As noted in our response to comment 1 above, one infill well and three delineation wells are scheduled for this field for the years 2015 – 2017. Rule 4-10(a)(31)(i) of Regulation S-X states that Reserves on undrilled acreage shall be limited to those directly offsetting development spacing areas that are reasonably certain of production when drilled, unless evidence using reliable technology exists that establishes reasonable certainty of economic producibility at greater distances. While the Partnership has reasonable certainty that these undrilled PUD locations are producible, there are currently other projects in the Partnership’s portfolio that have higher priority. As noted in Rule 4-10(a)(31)(ii) of Regulation S-X, undrilled locations can be classified as having undeveloped reserves only if a development plan has been adopted indicating that they are scheduled to be drilled within five years, unless the specific circumstances, justify a longer time. Although the operations planned for this field are consistent with what are described in Question 131.06, some of the operations – in particular as they relate to the delineation wells – will be drilled outside of five years from the date of their initial disclosure due to further leasing to increase our working interests and delays in the development plan as a result of significantly declining and sustained lower natural gas prices.

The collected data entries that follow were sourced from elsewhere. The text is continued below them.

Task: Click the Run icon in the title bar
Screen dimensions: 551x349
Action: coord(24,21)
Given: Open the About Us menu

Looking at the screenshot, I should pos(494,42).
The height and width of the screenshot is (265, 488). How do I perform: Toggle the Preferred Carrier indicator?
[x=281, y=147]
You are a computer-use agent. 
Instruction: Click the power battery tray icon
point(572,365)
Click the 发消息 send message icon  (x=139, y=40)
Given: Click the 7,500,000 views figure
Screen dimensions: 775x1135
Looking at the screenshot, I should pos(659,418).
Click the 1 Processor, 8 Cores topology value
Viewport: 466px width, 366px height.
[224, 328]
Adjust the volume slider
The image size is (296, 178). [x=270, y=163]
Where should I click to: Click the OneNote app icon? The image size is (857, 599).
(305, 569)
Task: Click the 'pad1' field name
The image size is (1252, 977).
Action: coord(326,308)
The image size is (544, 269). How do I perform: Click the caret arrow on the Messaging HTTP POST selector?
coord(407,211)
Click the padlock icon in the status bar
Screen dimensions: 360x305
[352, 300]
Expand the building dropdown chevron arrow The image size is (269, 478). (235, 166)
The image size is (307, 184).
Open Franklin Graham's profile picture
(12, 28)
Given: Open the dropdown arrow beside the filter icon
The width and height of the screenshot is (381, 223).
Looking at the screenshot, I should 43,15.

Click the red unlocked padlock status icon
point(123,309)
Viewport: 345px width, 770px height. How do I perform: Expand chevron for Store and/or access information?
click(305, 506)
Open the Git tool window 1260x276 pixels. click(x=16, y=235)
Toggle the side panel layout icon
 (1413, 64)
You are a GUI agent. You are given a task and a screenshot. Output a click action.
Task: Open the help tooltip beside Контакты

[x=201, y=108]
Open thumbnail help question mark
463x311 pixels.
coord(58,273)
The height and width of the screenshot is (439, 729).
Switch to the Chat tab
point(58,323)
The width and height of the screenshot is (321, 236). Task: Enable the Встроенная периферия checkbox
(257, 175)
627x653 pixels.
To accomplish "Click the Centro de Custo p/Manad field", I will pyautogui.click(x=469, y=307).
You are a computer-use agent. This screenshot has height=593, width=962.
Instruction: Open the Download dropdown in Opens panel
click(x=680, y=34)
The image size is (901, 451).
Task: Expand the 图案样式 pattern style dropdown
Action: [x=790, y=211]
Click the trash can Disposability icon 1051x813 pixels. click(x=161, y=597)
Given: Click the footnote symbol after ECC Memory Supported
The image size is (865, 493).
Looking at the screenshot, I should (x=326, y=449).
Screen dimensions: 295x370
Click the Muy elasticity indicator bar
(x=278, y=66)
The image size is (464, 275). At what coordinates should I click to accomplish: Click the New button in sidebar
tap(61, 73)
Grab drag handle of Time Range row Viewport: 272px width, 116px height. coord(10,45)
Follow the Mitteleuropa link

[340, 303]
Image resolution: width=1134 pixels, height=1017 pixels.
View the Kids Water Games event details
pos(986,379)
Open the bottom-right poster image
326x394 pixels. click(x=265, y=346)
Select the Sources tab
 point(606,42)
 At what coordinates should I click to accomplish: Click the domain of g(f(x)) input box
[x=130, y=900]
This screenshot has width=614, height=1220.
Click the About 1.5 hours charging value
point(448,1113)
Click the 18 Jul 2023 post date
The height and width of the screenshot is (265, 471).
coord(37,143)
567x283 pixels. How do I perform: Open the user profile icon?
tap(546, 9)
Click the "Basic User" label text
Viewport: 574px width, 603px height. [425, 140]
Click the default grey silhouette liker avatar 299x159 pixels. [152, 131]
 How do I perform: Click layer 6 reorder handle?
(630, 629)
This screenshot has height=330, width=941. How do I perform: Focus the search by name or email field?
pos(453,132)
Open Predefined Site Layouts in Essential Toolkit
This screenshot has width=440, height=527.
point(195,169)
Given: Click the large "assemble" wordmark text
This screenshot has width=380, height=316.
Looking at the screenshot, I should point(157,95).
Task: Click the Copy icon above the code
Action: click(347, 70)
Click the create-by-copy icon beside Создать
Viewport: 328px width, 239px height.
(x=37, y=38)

As noted in our response to comment 1, we consider the amount of reserves scheduled to be developed outside of five years from their initial disclosure (but still scheduled to be developed within the next five years) to be immaterial as of December 31, 2012. In future reports, the Partnership will prospectively apply to our reserves disclosure a strict cut-off of the five year rule. That is, any PUD location where operations are scheduled to begin more than five years from the date of initial disclosure of the PUD location will not be reported as proved undeveloped reserves.
Securities and Exchange Commission
July 11, 2013
Page 6
Selected Financial Data, page 46
3. | We have read your response to prior comment 5 and understand that you have included net operating cash flows generated by properties or businesses prior to your ownership in calculating your non-GAAP measure of Adjusted EBITDA, because you had negotiated purchase price adjustments based on activity between the effective and closing dates of these acquisitions. However, since you correlate the activity with your historical results, not as a purchase price adjustment along with other acquisition costs, the result has a pro forma or forward looking quality. You indicate this was not your intent. |
We note that you had no entitlement prior to the closing dates and neither consolidated the acquired properties or businesses nor recorded the economic benefits as of the effective dates. Given the foregoing, we do not see appropriate rationale for presenting as your own activity that of other entities prior to establishing ownership. Please revise your presentation to eliminate these types of adjustments from non-GAAP measures that are correlated with your historical results of operations.
Response: We acknowledge the Staff’s comments and confirm that the net operating cash flows from the effective dates to the closing dates attributable to the oil and gas properties that were acquired by the Partnership in 2012 were recorded in the Partnership’s financial statements as adjustments to the purchase price as required by Generally Accepted Accounting Principles (GAAP) (see FASB ACS 805-10-25-7). However, because those net operating cash flows were characteristic of the asset’s operating performance during periods for which the Partnership was legally entitled to receive value for those cash flows and the Partnership actually received the cash benefits for these amounts, we believe that the inclusion of those cash flows in our non-GAAP measure of Adjusted EBITDA was appropriate. We reiterate that because we did not include net operating cash flows attributable to the assets acquired for periods in which we were not legally entitled to receive value for those cash flows - as is part of the requirements for pro forma disclosures contained in Regulation SX Item 11-02 - we believe this does not constitute a pro forma disclosure.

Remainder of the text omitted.